The Mattie Miracle Cancer Foundation is a 501(c) (3) Public Charity founded by Peter Brown and Victoria Sardi-Brown, in loving memory of their seven year-old son Mattie, who died in 2009 from Osteosarcoma, a type of bone cancer. Mattie Miracle is dedicated to finding better treatments for and building awareness of pediatric cancer. Our Foundation is committed to addressing the psychosocial needs of children and families living with pediatric cancer as well as educating health care providers on the impact of such a diagnosis on children and their families. Mattie Miracle believes through increased awareness, education and support, and advocating for psychosocial support and needs, we can enhance the lives of children with cancer and their families.
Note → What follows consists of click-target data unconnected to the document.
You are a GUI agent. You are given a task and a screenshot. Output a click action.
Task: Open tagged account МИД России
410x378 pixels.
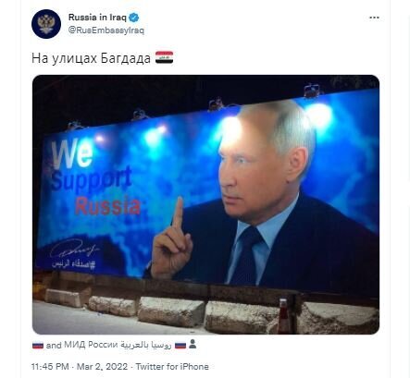(x=91, y=345)
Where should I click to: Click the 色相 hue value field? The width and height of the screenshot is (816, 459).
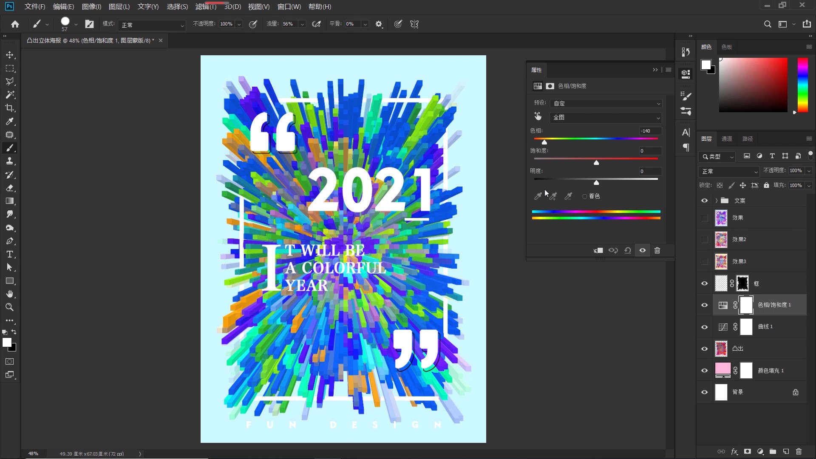tap(650, 131)
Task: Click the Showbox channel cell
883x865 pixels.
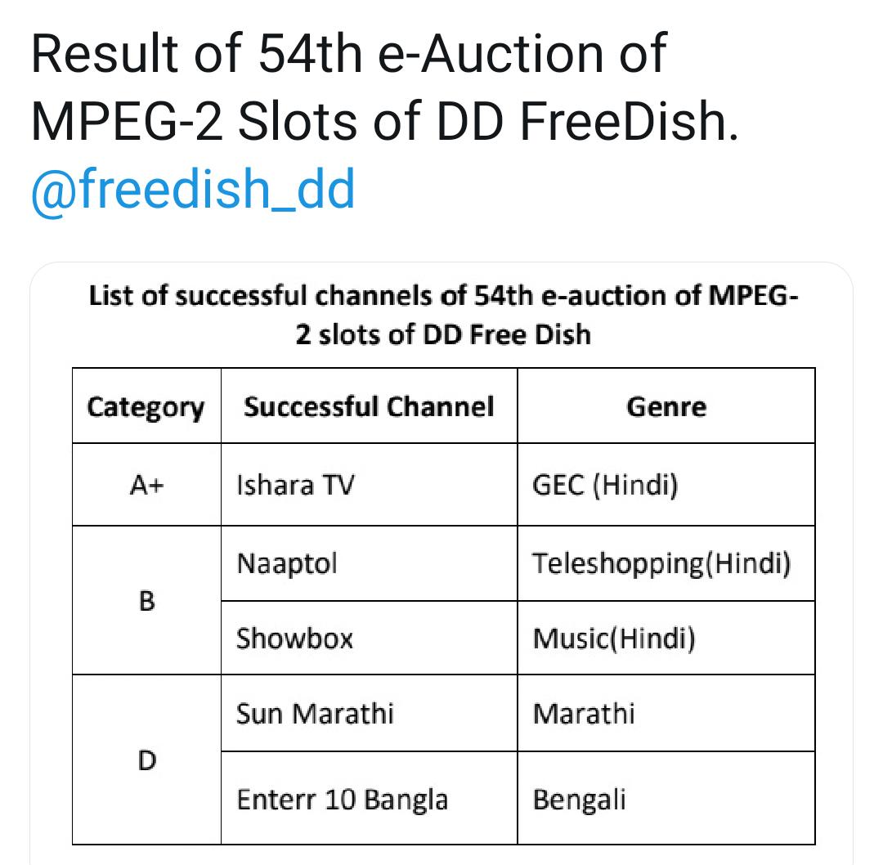Action: 369,638
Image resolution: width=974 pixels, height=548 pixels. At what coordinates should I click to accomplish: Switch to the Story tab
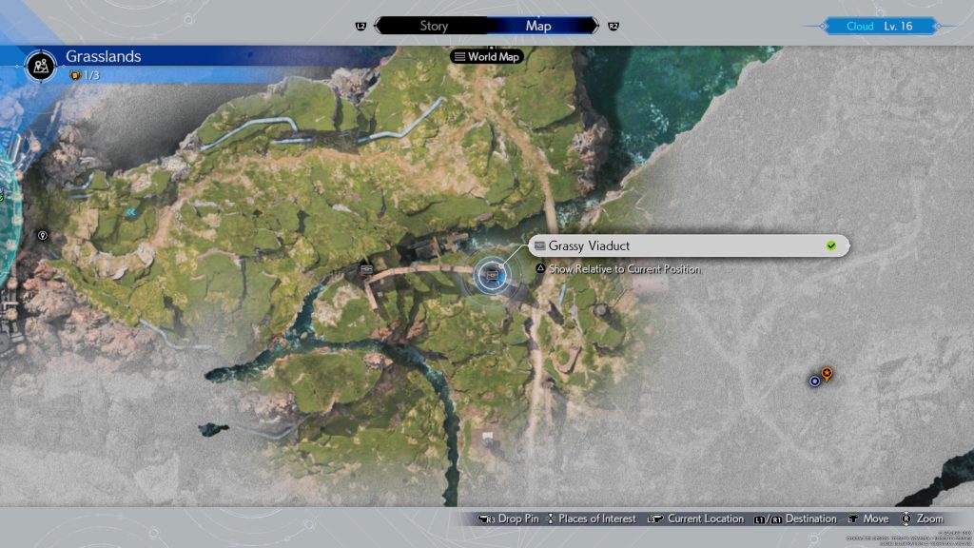pos(434,26)
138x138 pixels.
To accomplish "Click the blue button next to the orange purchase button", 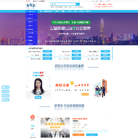I will (92, 135).
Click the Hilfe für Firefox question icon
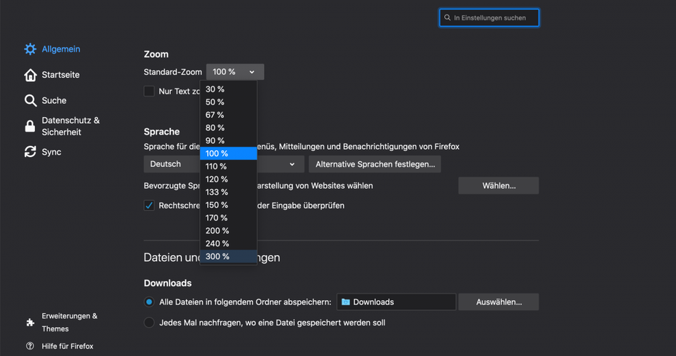Viewport: 676px width, 356px height. click(x=30, y=347)
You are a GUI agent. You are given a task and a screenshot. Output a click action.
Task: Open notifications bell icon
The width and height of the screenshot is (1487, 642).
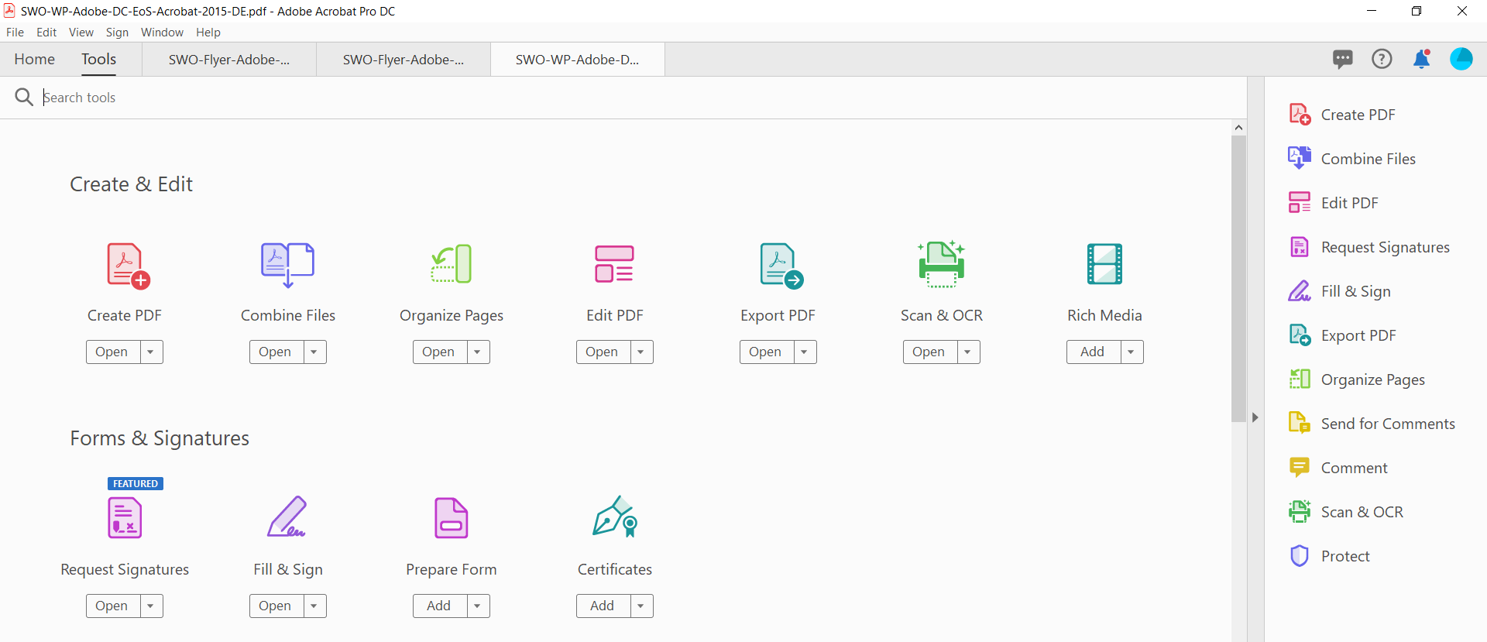pos(1421,59)
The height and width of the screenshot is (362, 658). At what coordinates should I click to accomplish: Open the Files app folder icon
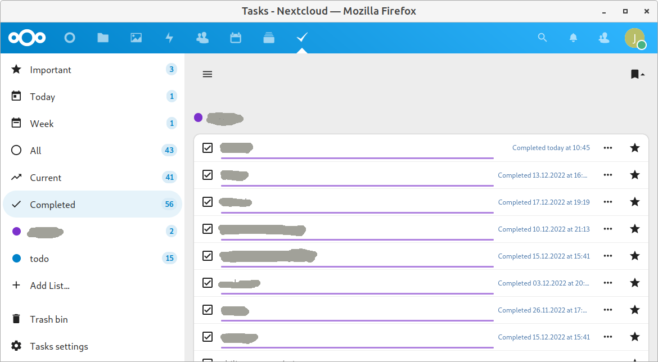(x=103, y=38)
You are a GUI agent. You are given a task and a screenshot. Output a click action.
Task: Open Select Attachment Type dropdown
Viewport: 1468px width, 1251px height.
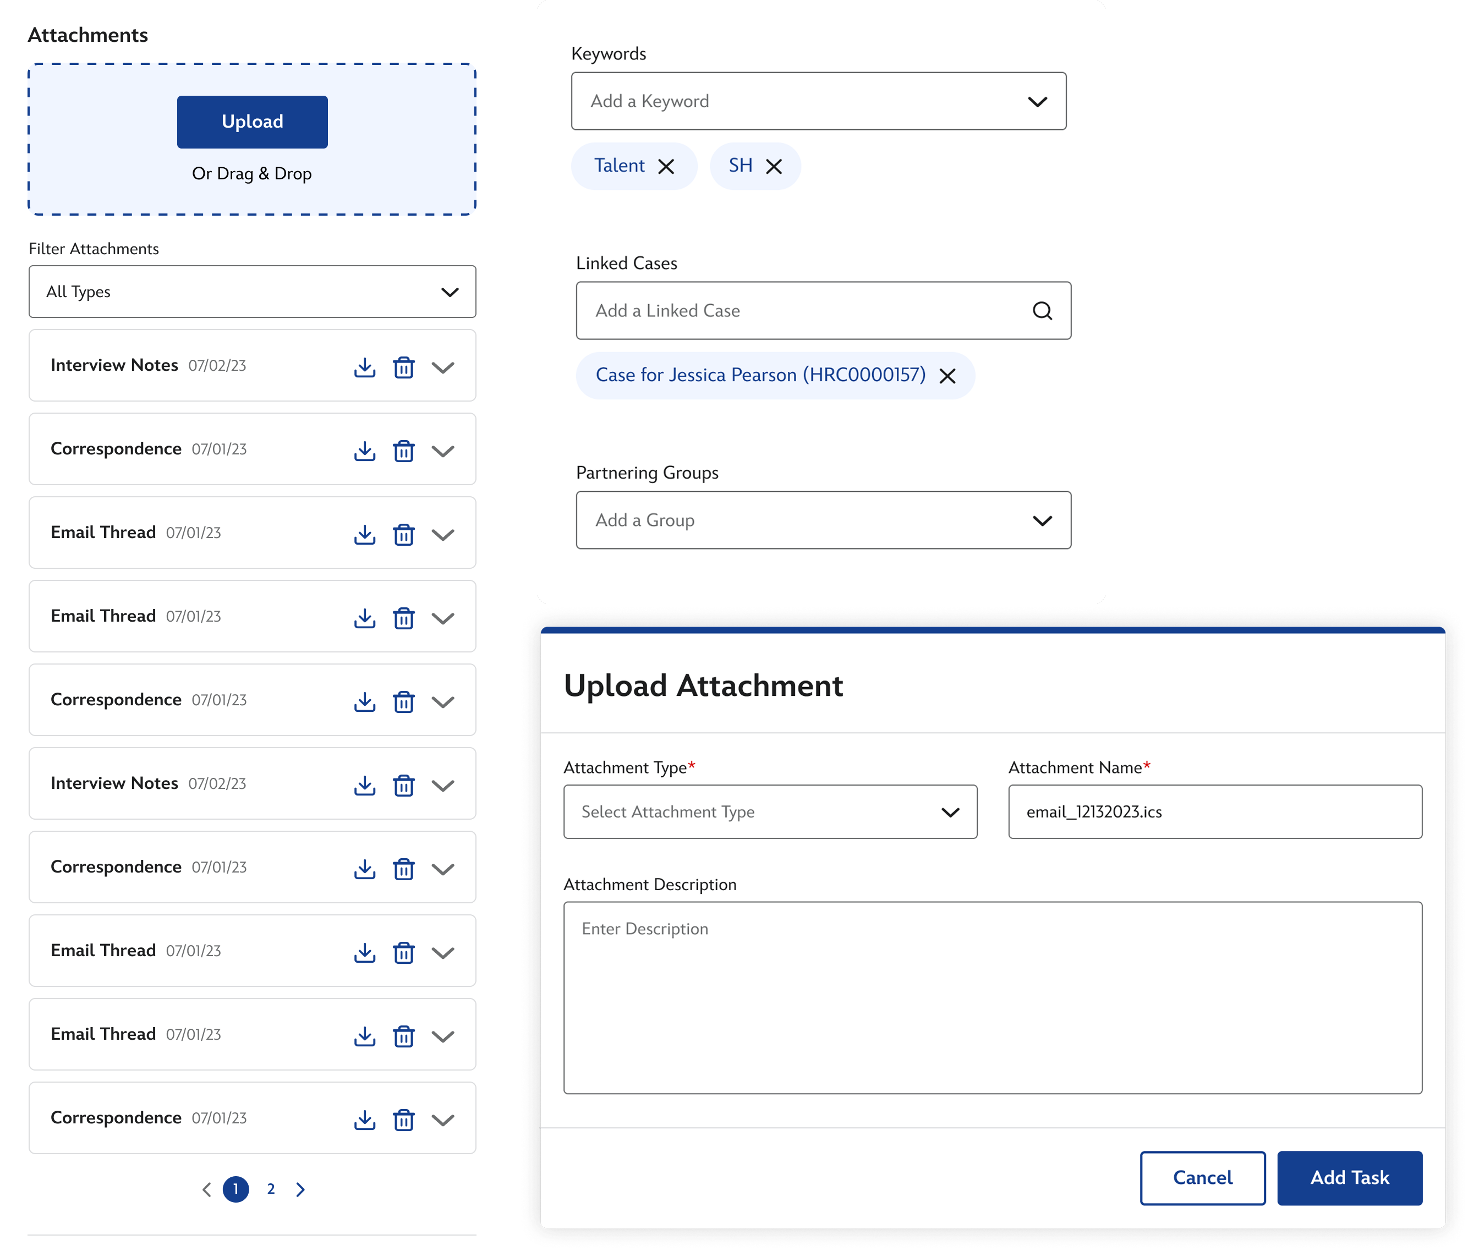pyautogui.click(x=770, y=812)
The Mattie Miracle Cancer Foundation is dedicated to increasing Osteosarcoma and other pediatric cancer awareness, education, advocacy, research and social support services to children, their families, and medical personnel. Children and their families will be supported throughout the cancer treatment journey, to ensure access to quality medical and mental health care, and to enable children to cope with cancer so they can lead happy and productive lives.
The MMCF wants to build awareness of Osteosarcoma and other Pediatric Cancers in the general public, in our lawmakers who determine where the hundreds of billions of dollars go each year, and in the medical profession, such as doctors, nurses, or technicians, who have direct contact with these children who are suffering. Cancer is one of the most horrible diseases to contract in our world, and when it attacks a young and innocent child, your heart simply breaks. When Osteosarcoma or other pediatric cancers strikes a child, the best medical care we can offer them now is months, maybe a year or two, during which time suffering and intense pain are part of their daily treatment process. The aftermath of such treatments can leave these children with intense disappointment, sadness, and in some cases ultimately disability, and death. Although some children are lucky enough to survive this ordeal, they are left with a lifetime full of pain, impairments, and complications such as
the mental and emotional trauma of having faced and survived cancer.
MMCF intends to make a difference. We will reach as many children as we can and commit and dedicate ourselves to the vision of a world that is cancer free. A world in which children do not have to spend their days with IVs, ports and central lines, forever tethered to pumps and monitors, and receiving powerful drugs that only prolong the suffering.
MMCF seeks to attack Osteosarcoma and Pediatric cancers head on, and we will not stop until we have beaten back the "beast." Using awareness campaigns and education, support services, coordinated care and research, we believe we will make a difference, and help those children and their families both survive these awful diseases and live to tell the tales of how they beat cancer and of how they won the war.